▶ _Exercise details_
Your answer is the line containing "Instruction: Remove the" plus every line after it through the end of the records, printed exactly and free of pictures.

▶ _Records provided_
Segment Open
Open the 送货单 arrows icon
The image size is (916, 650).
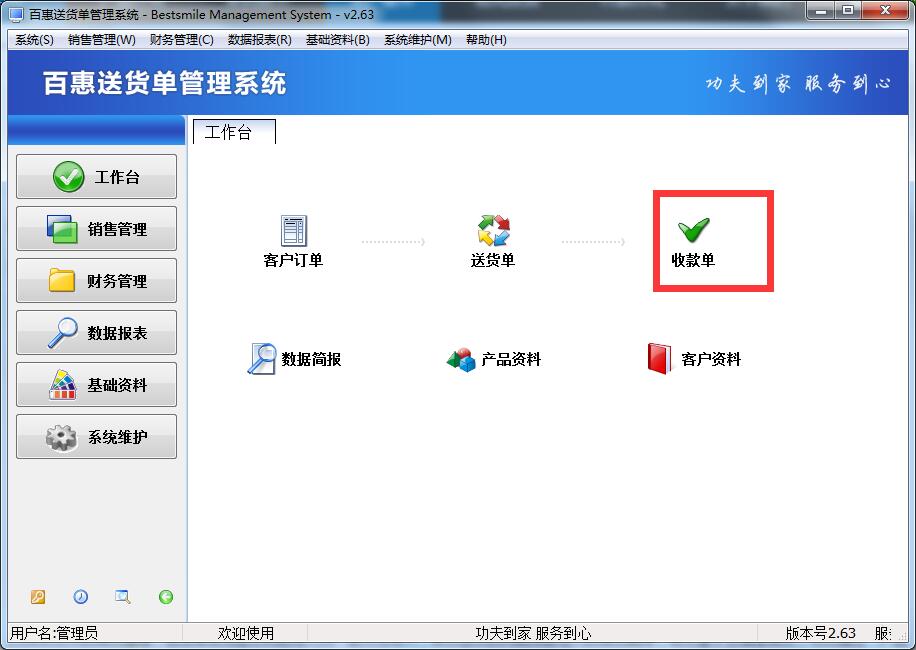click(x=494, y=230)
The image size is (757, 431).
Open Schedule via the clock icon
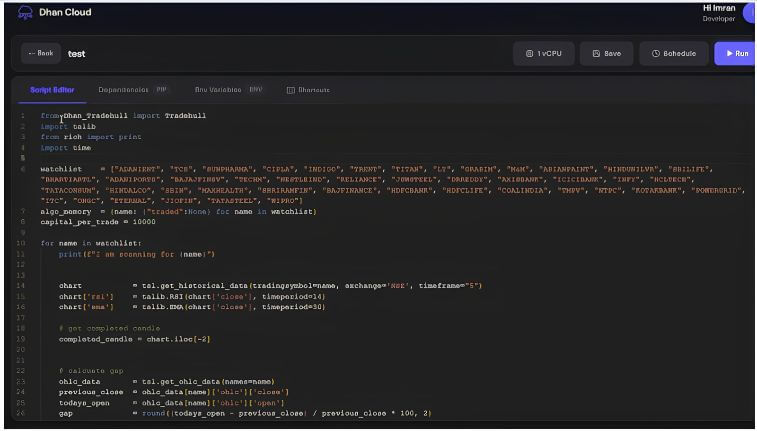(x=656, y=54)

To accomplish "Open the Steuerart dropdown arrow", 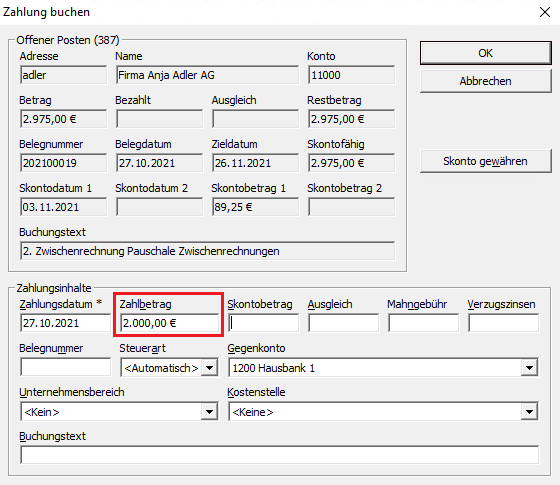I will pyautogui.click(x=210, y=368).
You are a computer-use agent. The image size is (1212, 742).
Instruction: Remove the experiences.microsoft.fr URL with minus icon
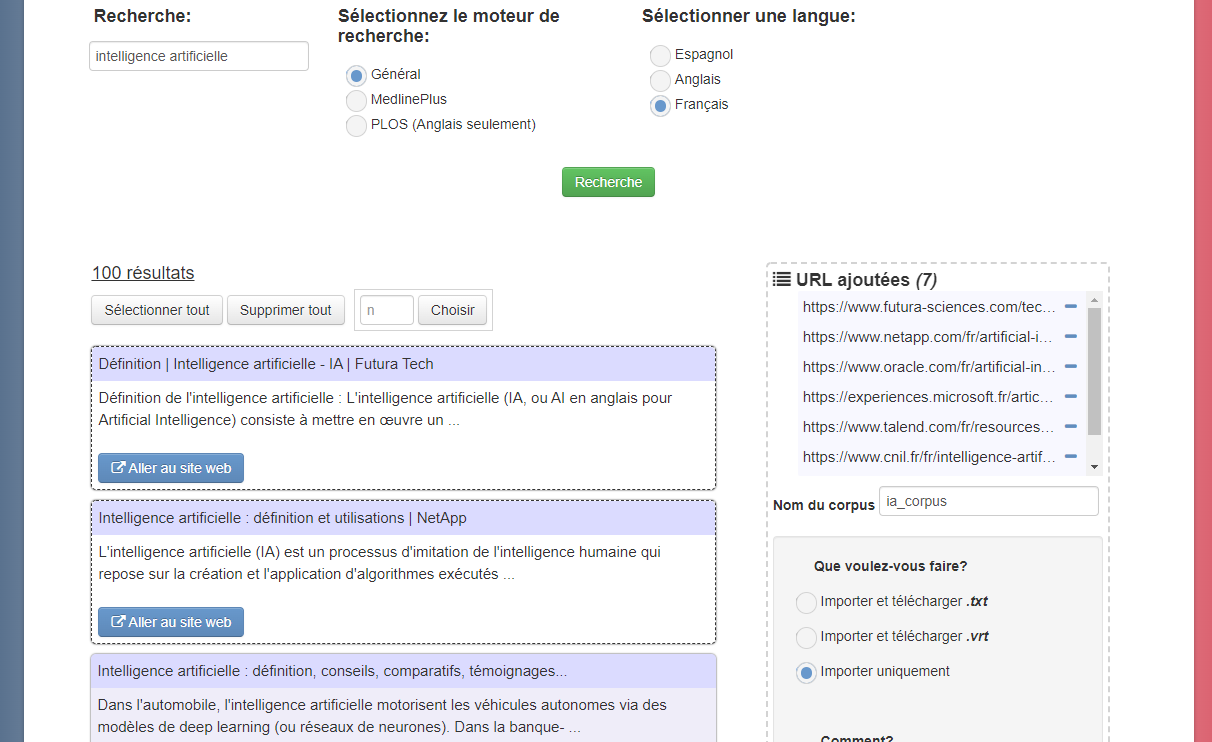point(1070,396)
Segment Closed
▶ _Response box_
Instruction: Remove the experiences.microsoft.fr URL with minus icon
point(1070,396)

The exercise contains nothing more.